▸ **WHAT YOU HAVE TO DO**: Can you rewrite all of the material below as a numbered list, skipping any blank lines and leaving the pictures out?

———

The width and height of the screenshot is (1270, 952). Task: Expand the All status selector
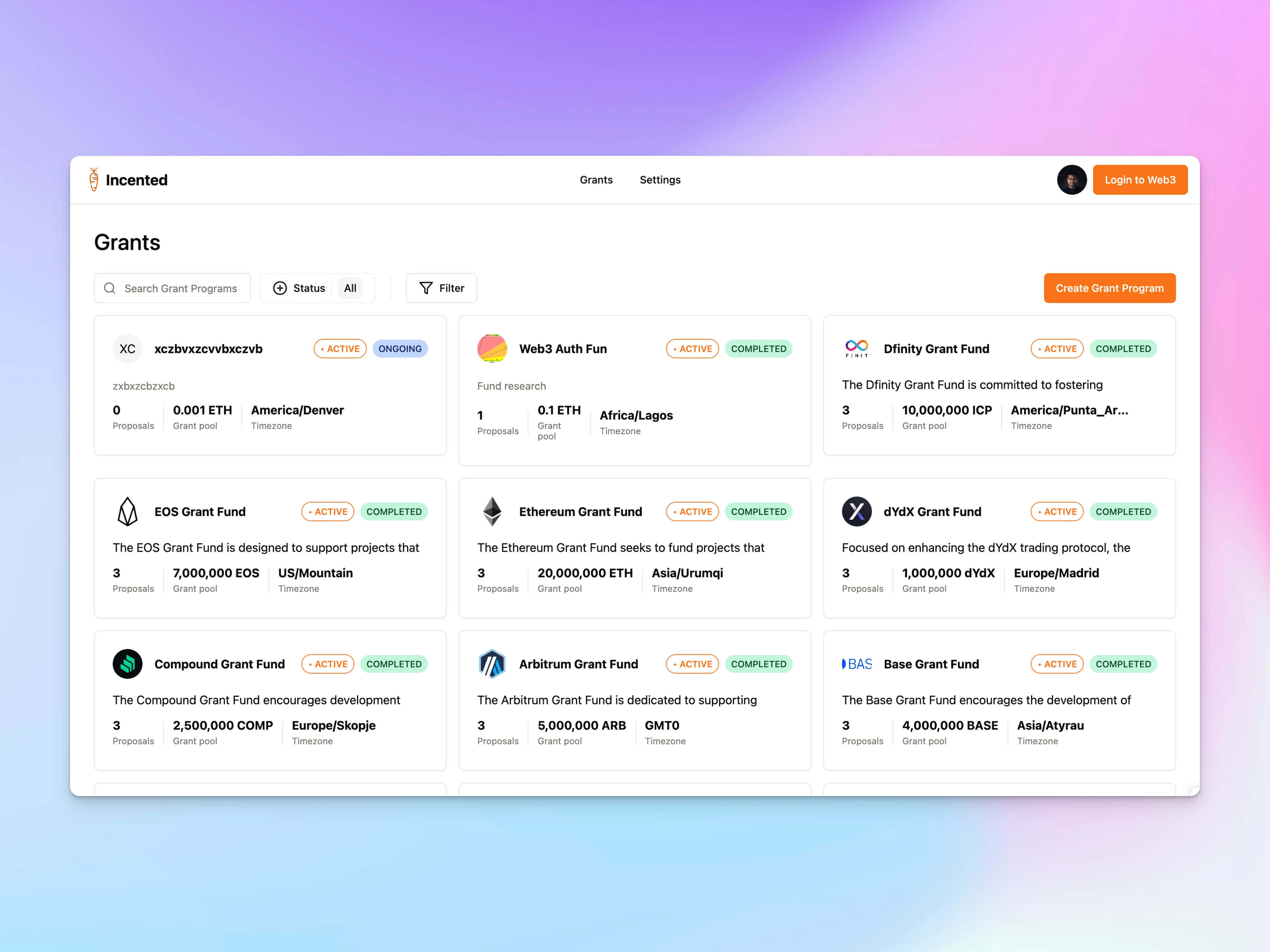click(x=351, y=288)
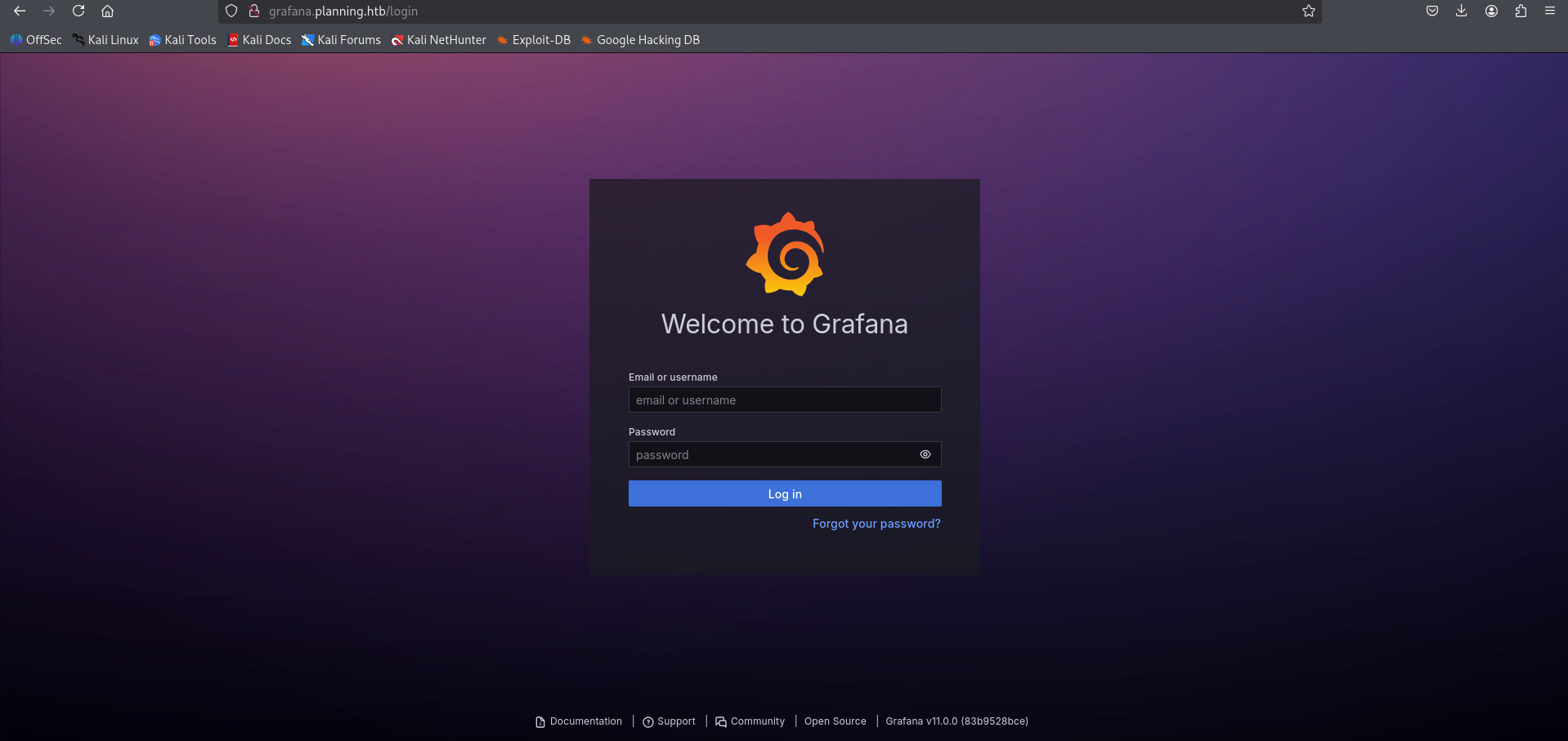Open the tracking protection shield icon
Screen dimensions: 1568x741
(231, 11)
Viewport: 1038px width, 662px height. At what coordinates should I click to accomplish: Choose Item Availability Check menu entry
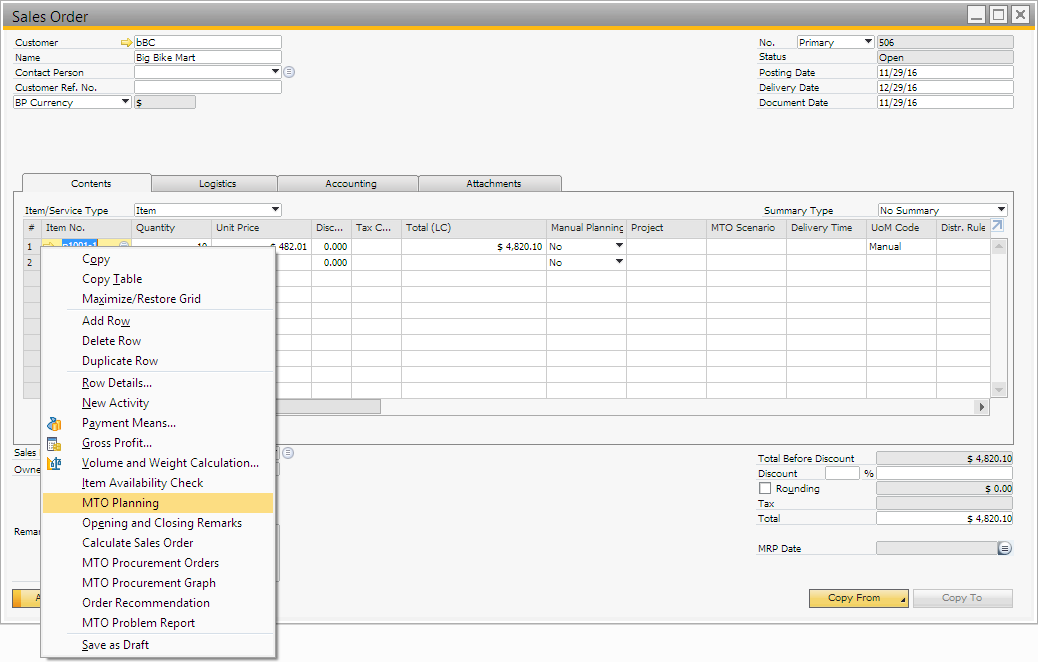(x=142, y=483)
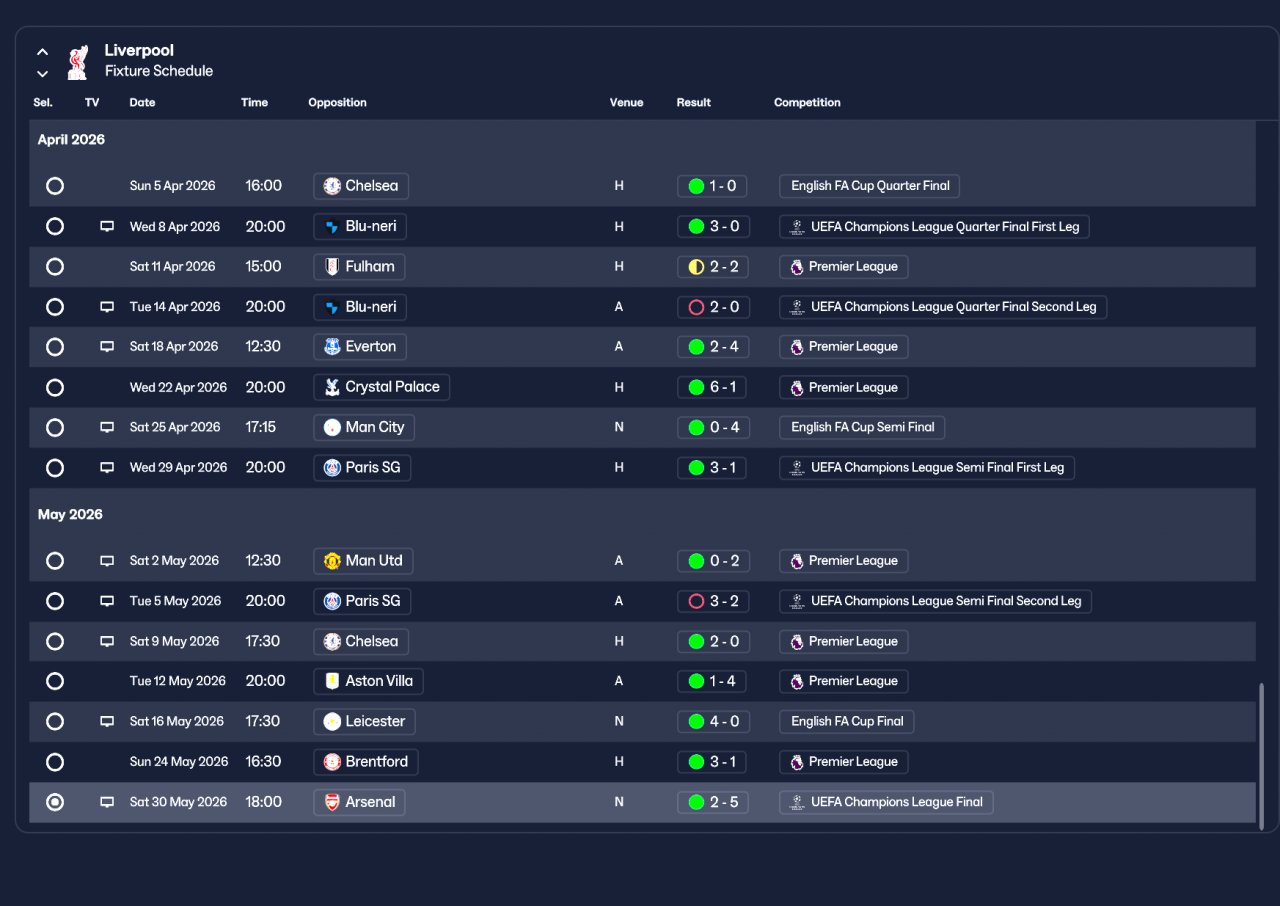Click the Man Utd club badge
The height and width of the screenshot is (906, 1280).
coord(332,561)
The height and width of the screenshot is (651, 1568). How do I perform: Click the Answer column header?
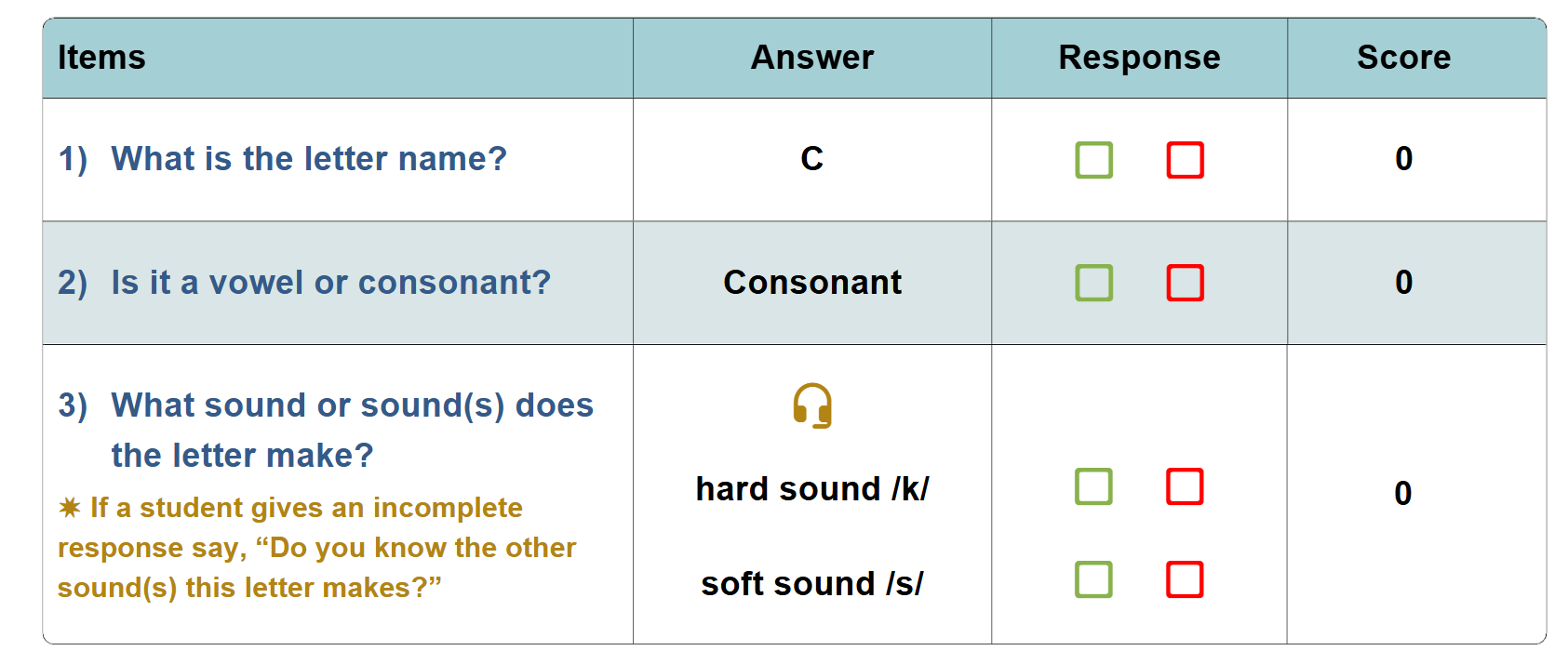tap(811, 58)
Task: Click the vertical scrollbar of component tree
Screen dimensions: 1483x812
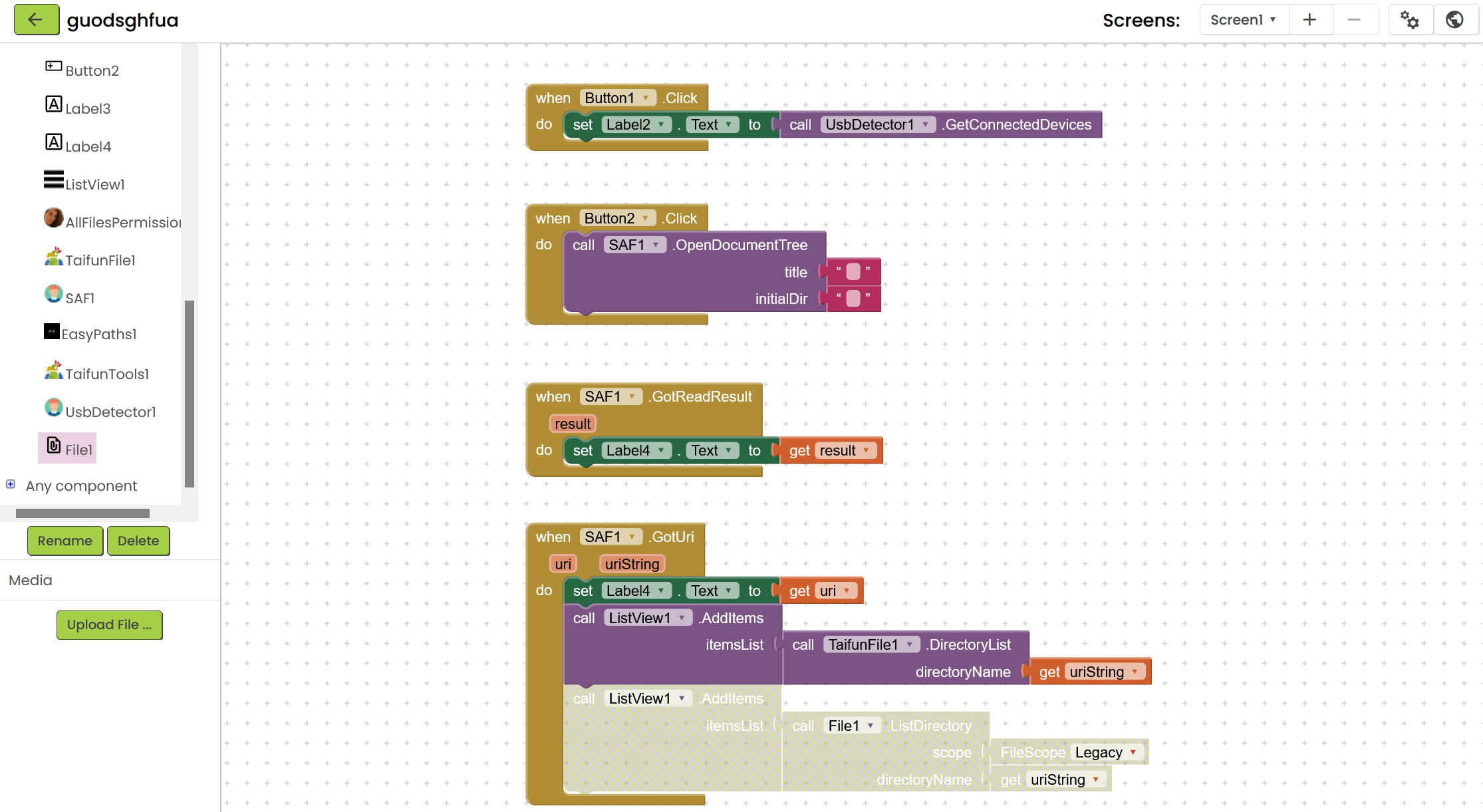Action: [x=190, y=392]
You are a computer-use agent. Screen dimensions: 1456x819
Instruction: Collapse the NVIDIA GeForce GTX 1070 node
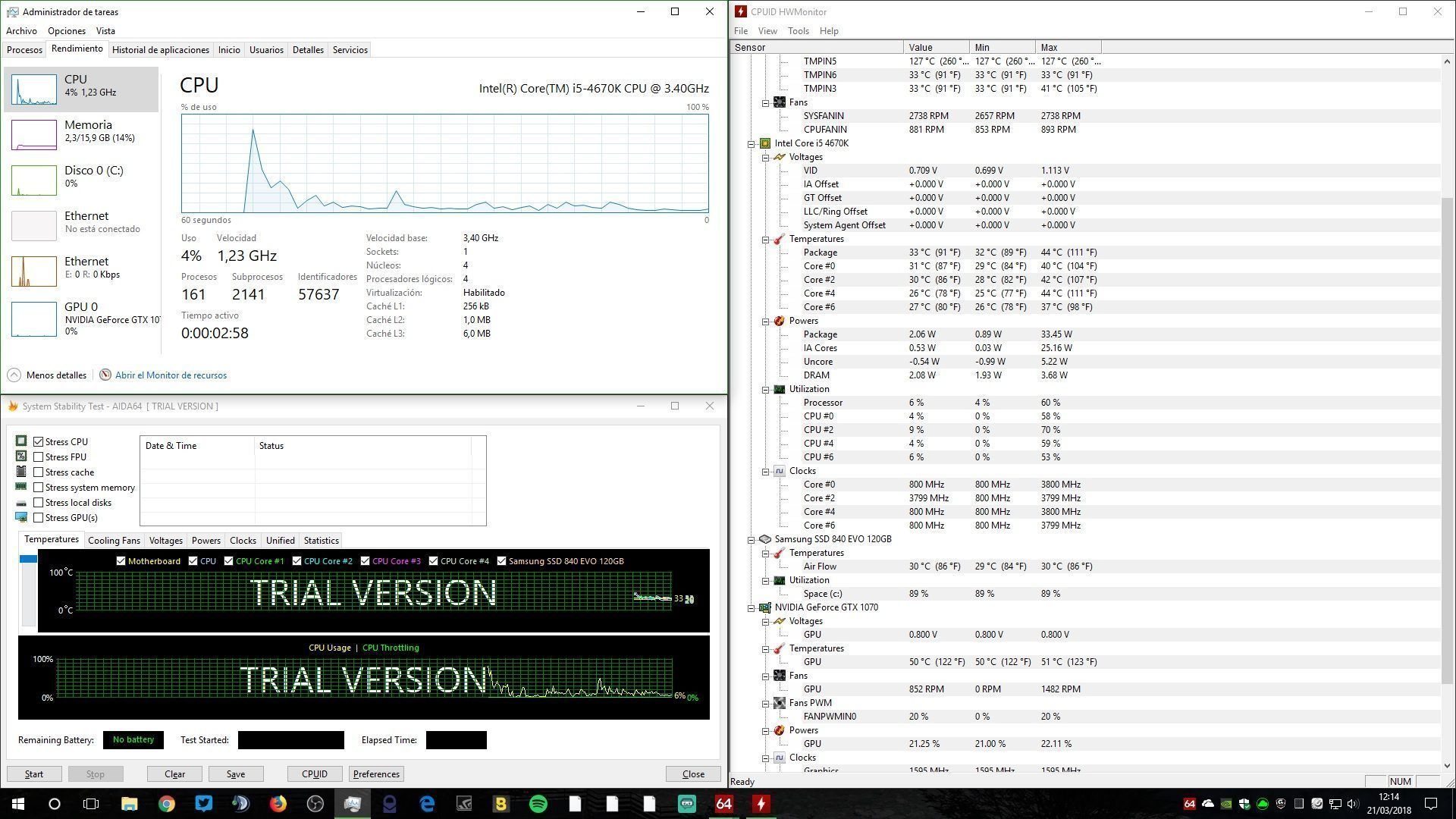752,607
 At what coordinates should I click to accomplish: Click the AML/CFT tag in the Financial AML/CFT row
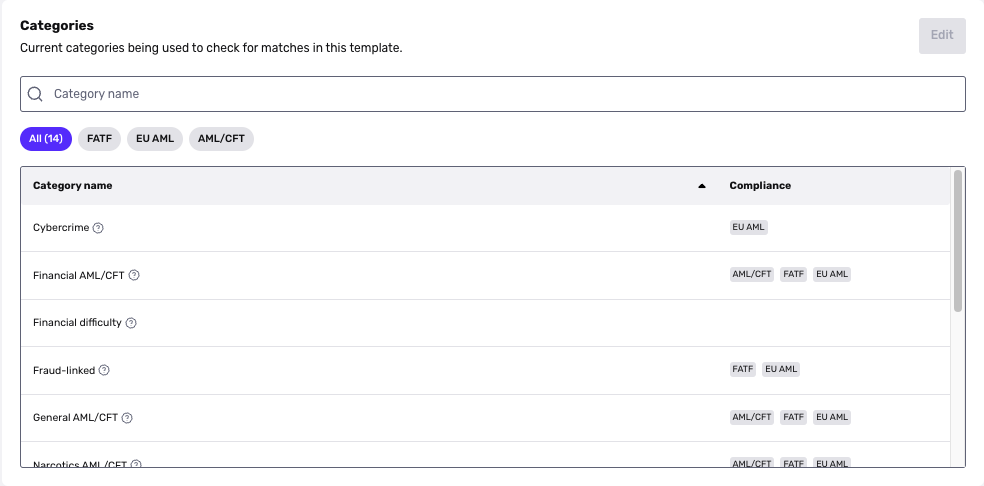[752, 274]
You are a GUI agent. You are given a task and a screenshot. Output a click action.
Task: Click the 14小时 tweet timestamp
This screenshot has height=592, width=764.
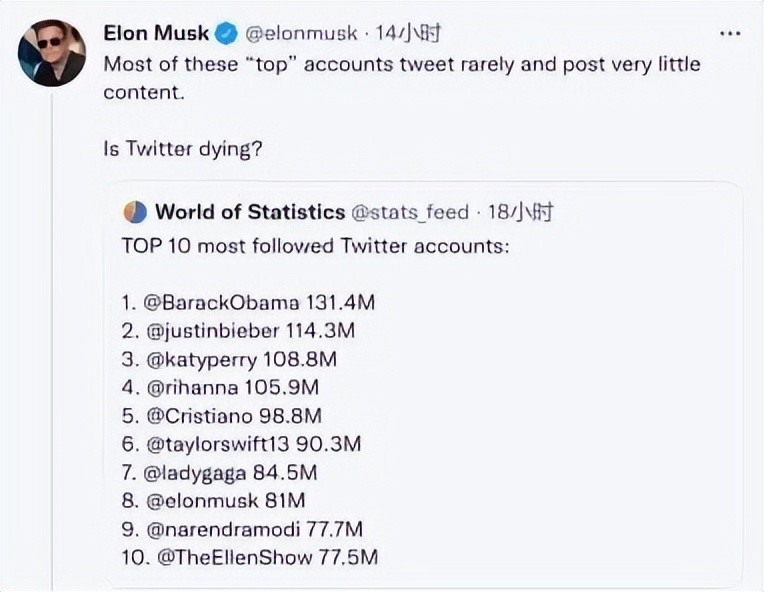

———

▸ **RESULT OF THIS TASK**:
1. The width and height of the screenshot is (1270, 952). Task: Expand the All status selector
2. click(x=351, y=288)
3. Open the tracking protection shield icon
4. Screen dimensions: 1568x741
5. (231, 11)
6. Viewport: 1038px width, 662px height. At what coordinates should I click to accomplish: Choose Item Availability Check menu entry
7. (x=142, y=483)
8. Click the Man Utd club badge
9. The height and width of the screenshot is (906, 1280).
10. coord(332,561)
11. The height and width of the screenshot is (651, 1568). How do I perform: Click the Answer column header?
12. tap(811, 58)
13. Task: Click the vertical scrollbar of component tree
14. Screen dimensions: 1483x812
15. Action: [x=190, y=392]
16. You are a computer-use agent. Screen dimensions: 1456x819
17. Instruction: Collapse the NVIDIA GeForce GTX 1070 node
18. 752,607
19.  At what coordinates should I click to accomplish: Click the AML/CFT tag in the Financial AML/CFT row
20. [752, 274]
21. You are a GUI agent. You are given a task and a screenshot. Output a click action.
22. Task: Click the 14小时 tweet timestamp
23. This screenshot has height=592, width=764.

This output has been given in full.